--- BEGIN PROVIDED PASSAGE ---
Use the thumbs up and down symbols. I use 'em all the time. Just don't use on my reviews, mmmmkay? I put a lot of work into them.

 

 

Give a BRIEF synopsis of the story.

I don't always do this if the synopsis is properly in the description above reviews.

Note the type of sex, is it "soft porn",, smutt. erotic, mild, young adult where the door is closed? 

I don't read that kind of junk so it doesn't apply to me. That info belongs in the description anyway. 

Character development:  Did it fit, was the actions of the character fitting for their age, was it believable, did you or did you not  like hero/heroine, and WHY.

Yes. check.

Setting:  Believable, realistic?....Are the mannerism, behaviors fitting?

Anachronistic, you mean?

Is it fleshed out?  Or too much? 

Yes. check.

Were you immersed in the story, did you feel as if you were there, or felt totally confused and if so WHY?

Yes. Check.
--- END PROVIDED PASSAGE ---
--- BEGIN DATA EXTRACT ---
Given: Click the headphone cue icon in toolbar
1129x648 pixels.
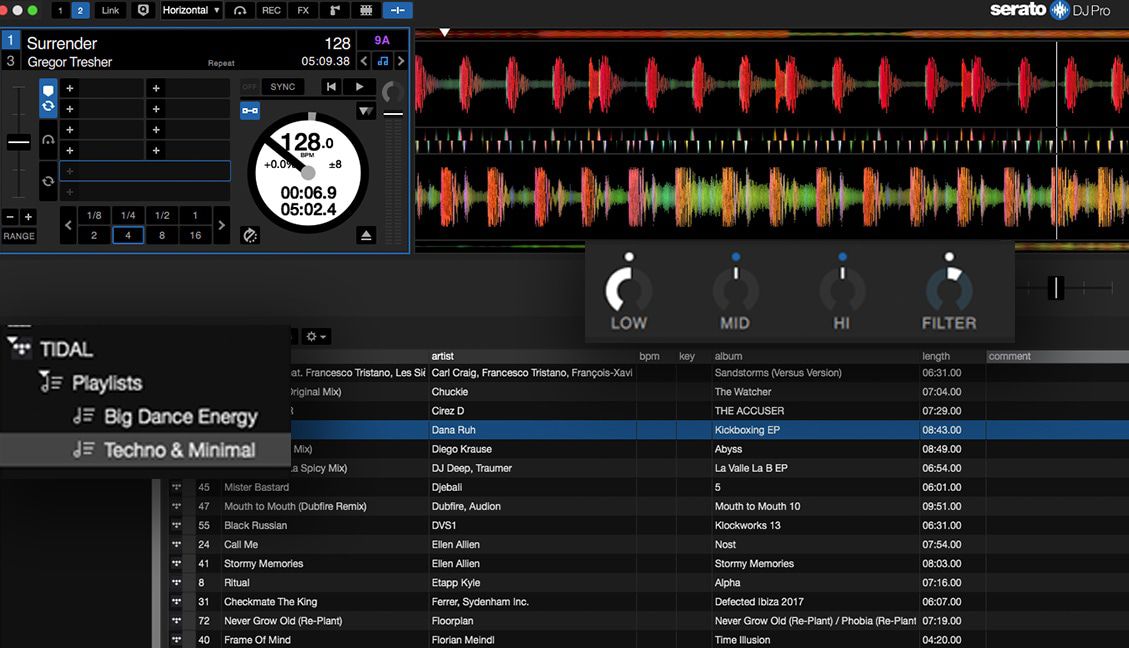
--- END DATA EXTRACT ---
**PROBLEM DETAILS:**
Copy word for word the part of the review-writing tips above that starts at "I don't always" and ends at "mannerism, behaviors fitting?".

**ANSWER TO THE EXERCISE:**
I don't always do this if the synopsis is properly in the description above reviews.

Note the type of sex, is it "soft porn",, smutt. erotic, mild, young adult where the door is closed? 

I don't read that kind of junk so it doesn't apply to me. That info belongs in the description anyway. 

Character development:  Did it fit, was the actions of the character fitting for their age, was it believable, did you or did you not  like hero/heroine, and WHY.

Yes. check.

Setting:  Believable, realistic?....Are the mannerism, behaviors fitting?